> _Aim of the task_:
Could you output each line as a numbered list, beginning at the line that has "Given: Toggle the" and stopping after the last of the entries? Skip blank lines and leave the pictures out.

> _Data in this exercise_:
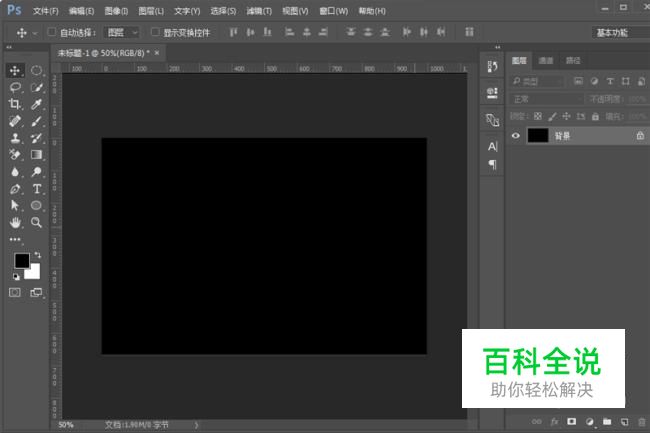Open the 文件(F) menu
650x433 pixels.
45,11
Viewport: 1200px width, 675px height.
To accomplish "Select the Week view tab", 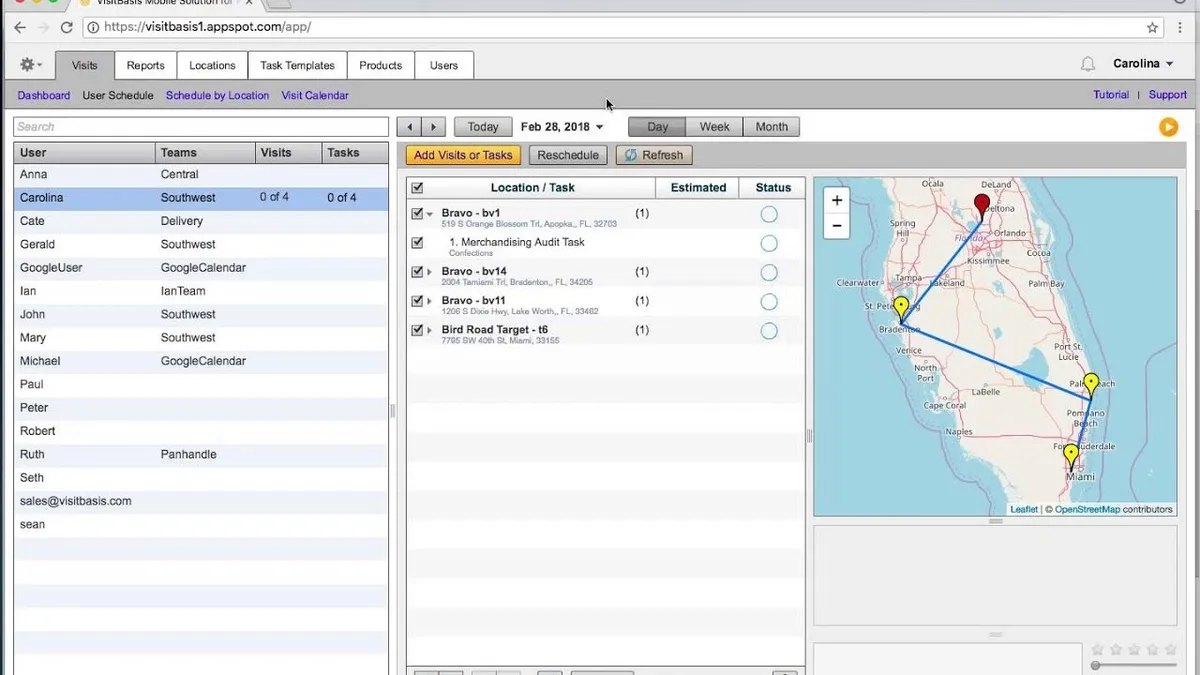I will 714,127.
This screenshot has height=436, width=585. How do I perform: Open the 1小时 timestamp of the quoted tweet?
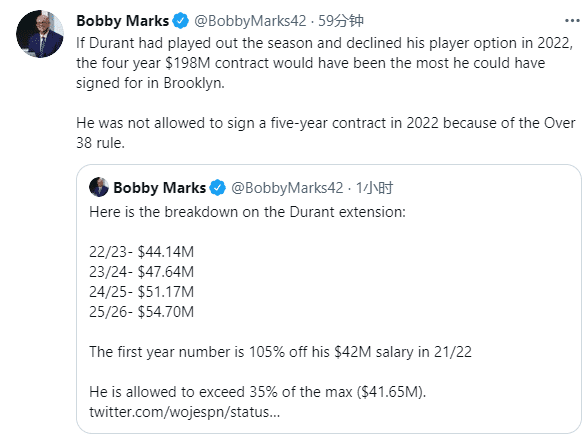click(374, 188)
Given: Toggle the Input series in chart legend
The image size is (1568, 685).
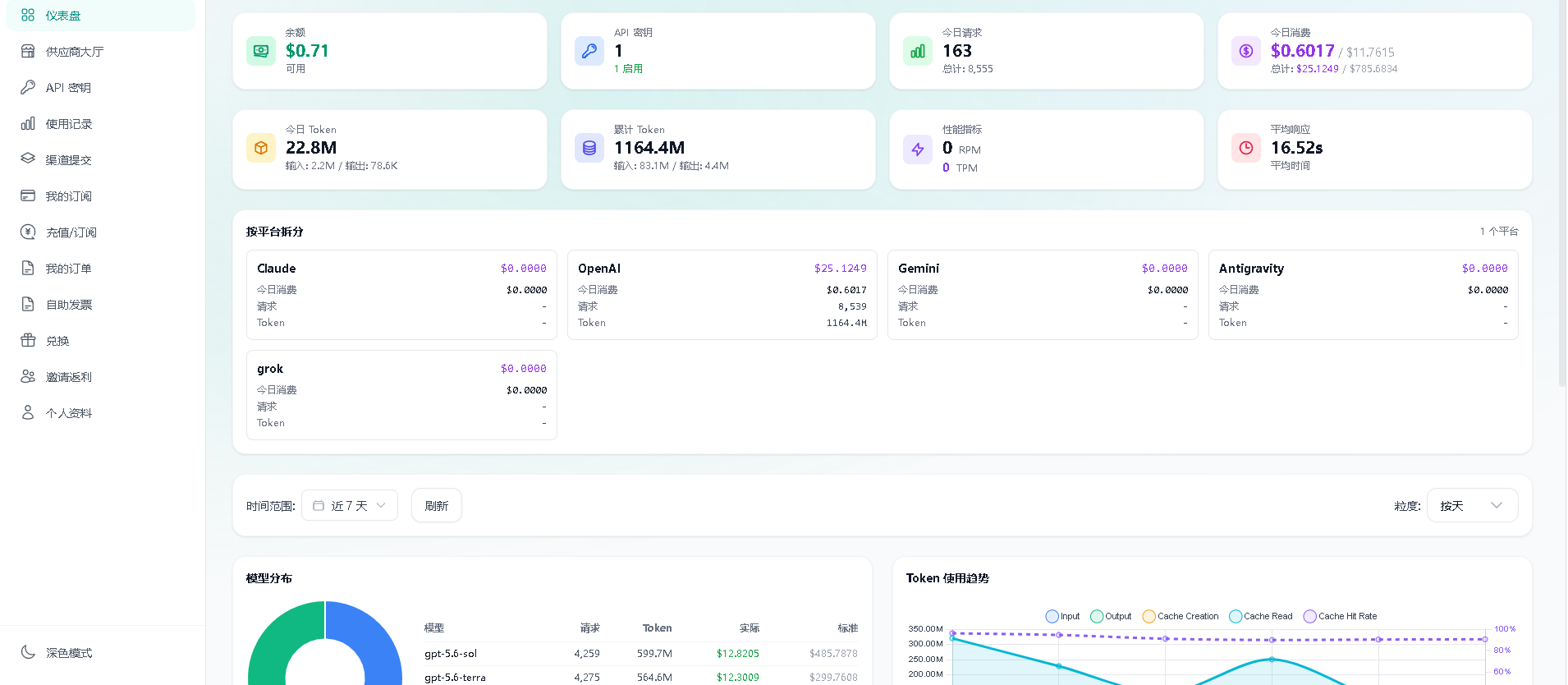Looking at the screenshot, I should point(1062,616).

> _Solved exercise_:
1. Given: Toggle the Input series in chart legend
2. The image size is (1568, 685).
3. Looking at the screenshot, I should point(1062,616).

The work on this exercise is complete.